> Your goal
Set out the rows below as a Markdown table with the columns Number and Text, starting with the first line and going on through the line containing "tap(329, 483)", and skip any blank lines. Leave the pictures out of the answer.

> The records
━━━━━━━━━━━━━━━━
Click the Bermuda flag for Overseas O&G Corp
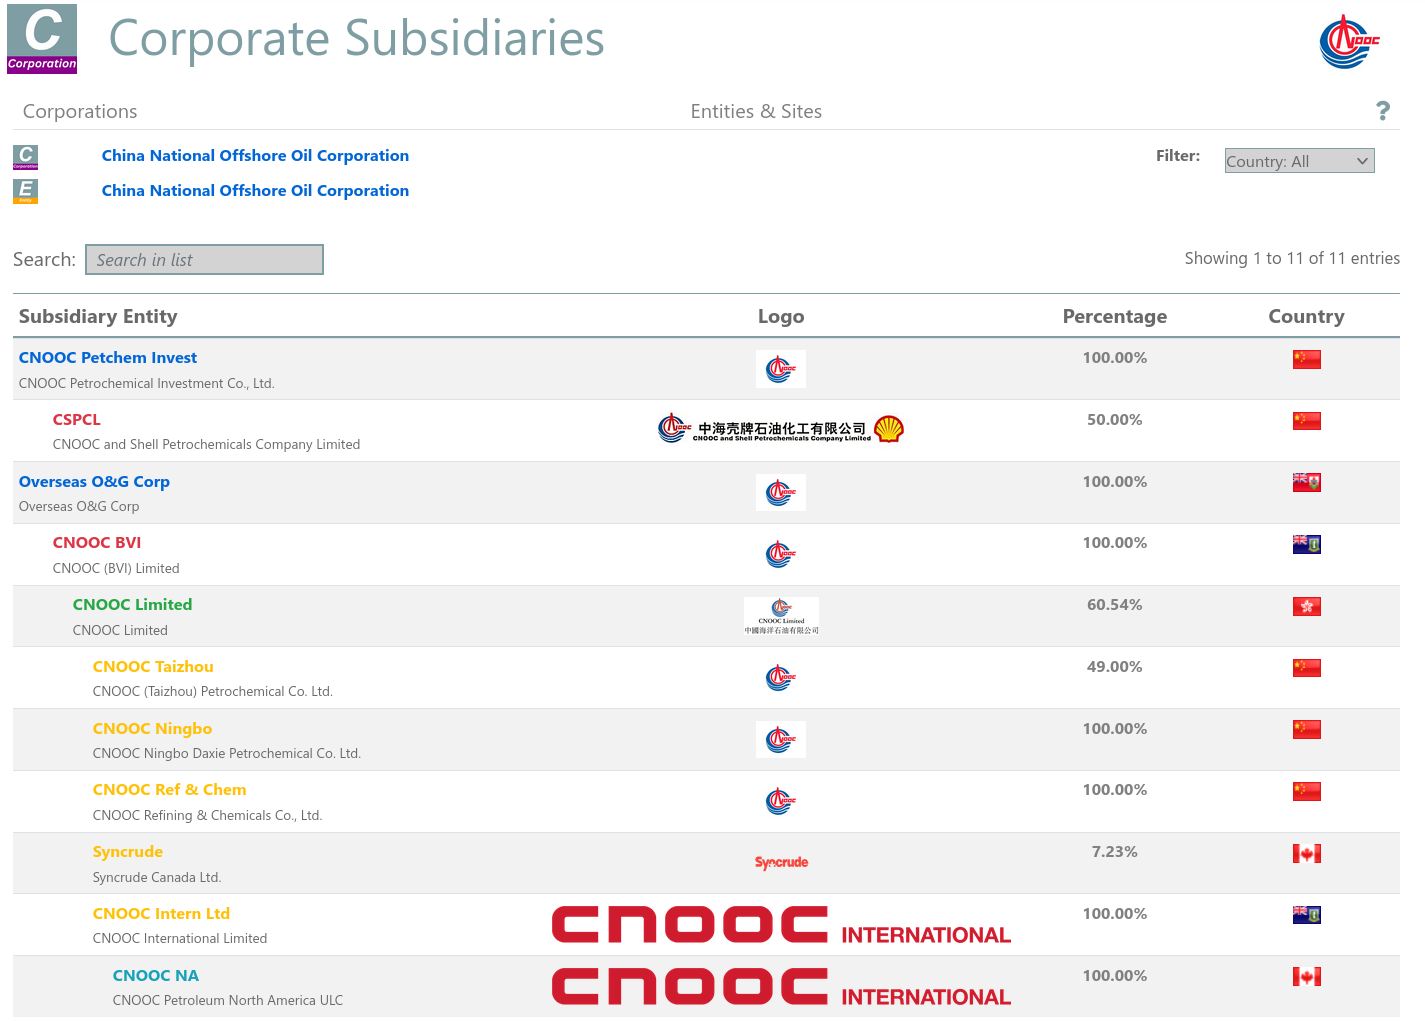This screenshot has width=1425, height=1021. [x=1306, y=483]
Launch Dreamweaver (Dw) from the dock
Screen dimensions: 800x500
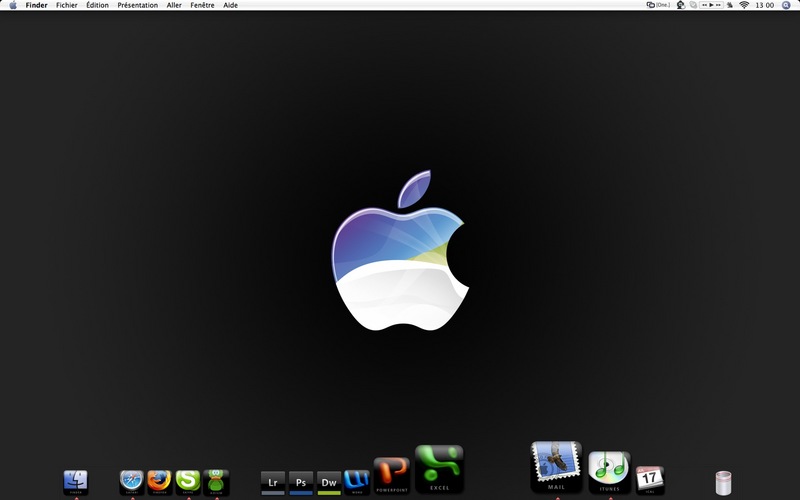tap(329, 483)
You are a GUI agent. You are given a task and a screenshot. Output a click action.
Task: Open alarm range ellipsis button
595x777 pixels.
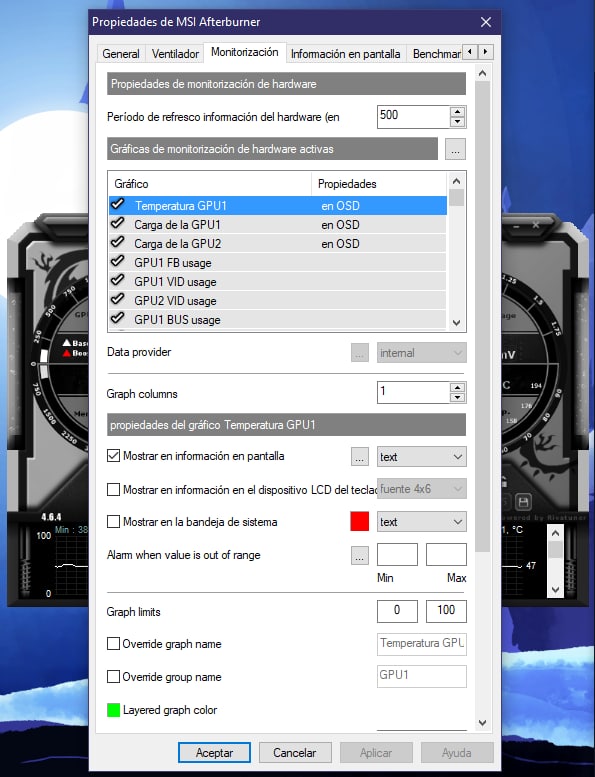[360, 555]
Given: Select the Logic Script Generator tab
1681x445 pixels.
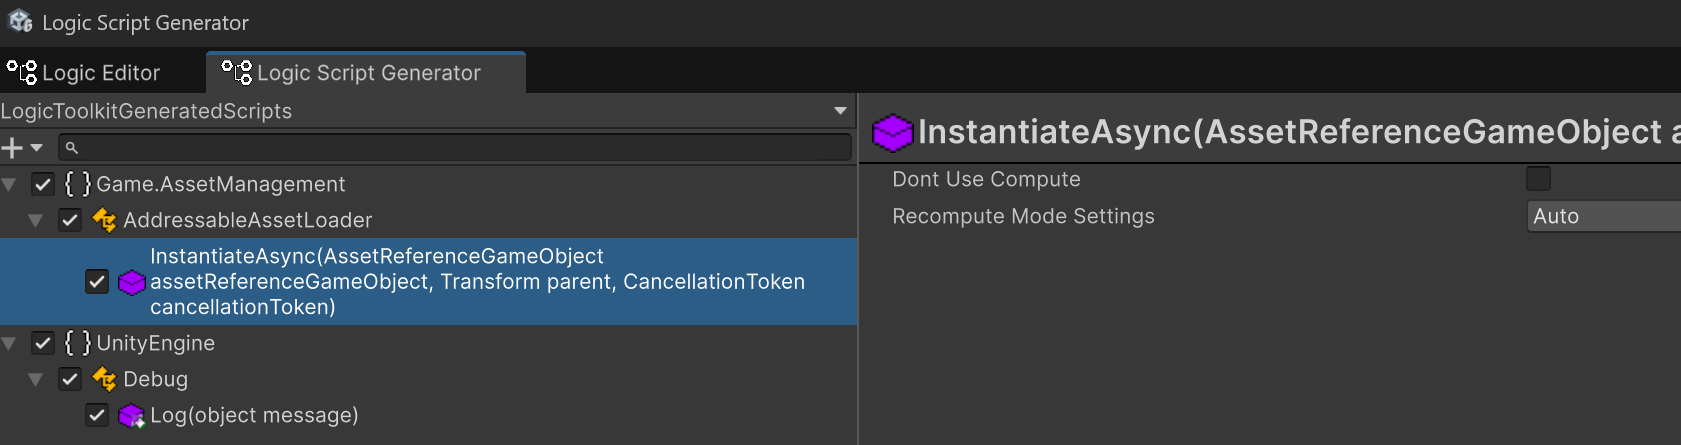Looking at the screenshot, I should click(x=366, y=73).
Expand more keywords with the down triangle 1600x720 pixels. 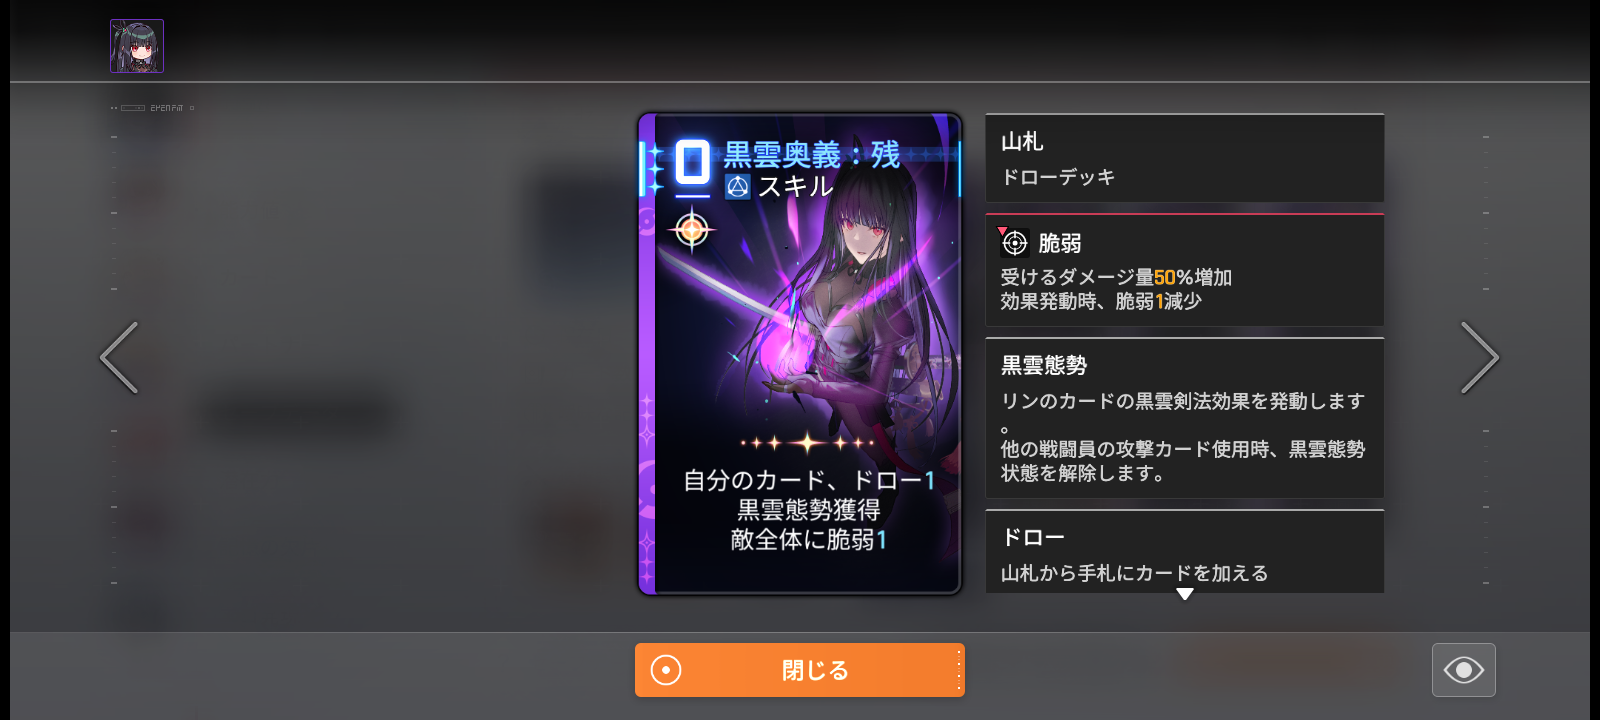point(1185,594)
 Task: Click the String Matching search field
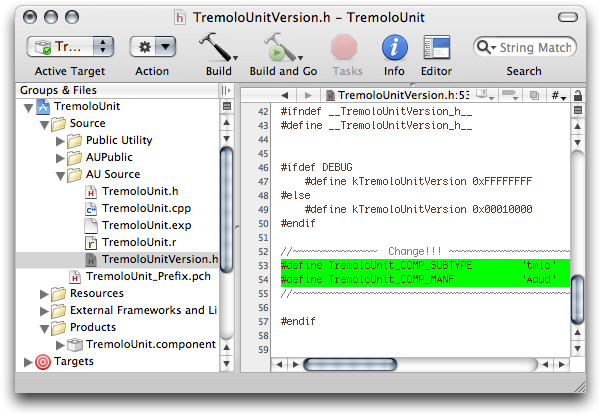click(x=530, y=47)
━━━━━━━━━━━━━━━━
> Result
| Number | Text |
|---|---|
| 1 | Click the Bermuda flag for Overseas O&G Corp |
| 2 | This screenshot has width=1425, height=1021. [x=1306, y=483] |
| 3 | Launch Dreamweaver (Dw) from the dock |
| 4 | Screen dimensions: 800x500 |
| 5 | tap(329, 483) |